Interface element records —

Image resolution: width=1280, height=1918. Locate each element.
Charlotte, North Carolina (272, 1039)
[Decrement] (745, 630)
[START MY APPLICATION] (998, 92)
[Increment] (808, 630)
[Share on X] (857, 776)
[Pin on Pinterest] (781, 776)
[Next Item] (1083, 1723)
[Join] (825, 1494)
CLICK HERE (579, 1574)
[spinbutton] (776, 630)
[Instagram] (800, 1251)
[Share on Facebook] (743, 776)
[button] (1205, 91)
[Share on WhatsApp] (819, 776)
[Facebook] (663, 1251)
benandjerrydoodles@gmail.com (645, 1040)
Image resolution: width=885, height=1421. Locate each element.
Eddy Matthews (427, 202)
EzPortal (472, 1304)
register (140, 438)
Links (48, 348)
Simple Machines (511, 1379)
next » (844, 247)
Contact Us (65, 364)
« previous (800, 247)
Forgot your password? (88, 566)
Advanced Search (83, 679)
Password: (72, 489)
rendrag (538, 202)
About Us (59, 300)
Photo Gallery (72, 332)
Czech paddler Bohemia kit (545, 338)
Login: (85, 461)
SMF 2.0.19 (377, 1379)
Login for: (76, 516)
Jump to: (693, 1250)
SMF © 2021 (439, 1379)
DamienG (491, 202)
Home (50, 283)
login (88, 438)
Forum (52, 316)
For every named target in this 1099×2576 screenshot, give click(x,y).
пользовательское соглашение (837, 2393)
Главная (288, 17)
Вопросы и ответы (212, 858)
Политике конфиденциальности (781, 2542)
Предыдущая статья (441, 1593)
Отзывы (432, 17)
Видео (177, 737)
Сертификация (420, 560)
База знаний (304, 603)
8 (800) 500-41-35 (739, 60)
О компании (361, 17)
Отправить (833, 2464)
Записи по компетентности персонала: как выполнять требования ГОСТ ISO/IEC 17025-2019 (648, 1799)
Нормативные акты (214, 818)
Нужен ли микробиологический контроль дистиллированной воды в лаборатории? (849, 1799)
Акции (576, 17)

Exercise prompt — Write out all the rows again, swapping "Share on" for "Post to" wherever it occurs and changing nothing else.

Worked answer —
Image resolution: width=1280, height=1918. Locate each element.
Charlotte, North Carolina (272, 1039)
[Decrement] (745, 630)
[START MY APPLICATION] (998, 92)
[Increment] (808, 630)
[Post to X] (857, 776)
[Pin on Pinterest] (781, 776)
[Next Item] (1083, 1723)
[Join] (825, 1494)
CLICK HERE (579, 1574)
[spinbutton] (776, 630)
[Instagram] (800, 1251)
[Post to Facebook] (743, 776)
[button] (1205, 91)
[Post to WhatsApp] (819, 776)
[Facebook] (663, 1251)
benandjerrydoodles@gmail.com (645, 1040)
Image resolution: width=885, height=1421. Locate each element.
Eddy Matthews (427, 202)
EzPortal (472, 1304)
register (140, 438)
Links (48, 348)
Simple Machines (511, 1379)
next » (844, 247)
Contact Us (65, 364)
« previous (800, 247)
Forgot your password? (88, 566)
Advanced Search (83, 679)
Password: (72, 489)
rendrag (538, 202)
About Us (59, 300)
Photo Gallery (72, 332)
Czech paddler Bohemia kit (545, 338)
Login: (85, 461)
SMF 2.0.19 (377, 1379)
Login for: (76, 516)
Jump to: (693, 1250)
SMF © 2021 (439, 1379)
DamienG (491, 202)
Home (50, 283)
login (88, 438)
Forum (52, 316)
For every named target in this 1099×2576 screenshot, give click(x,y).
пользовательское соглашение (837, 2393)
Главная (288, 17)
Вопросы и ответы (212, 858)
Политике конфиденциальности (781, 2542)
Предыдущая статья (441, 1593)
Отзывы (432, 17)
Видео (177, 737)
Сертификация (420, 560)
База знаний (304, 603)
8 (800) 500-41-35 (739, 60)
О компании (361, 17)
Отправить (833, 2464)
Записи по компетентности персонала: как выполнять требования ГОСТ ISO/IEC 17025-2019 (648, 1799)
Нормативные акты (214, 818)
Нужен ли микробиологический контроль дистиллированной воды в лаборатории? (849, 1799)
Акции (576, 17)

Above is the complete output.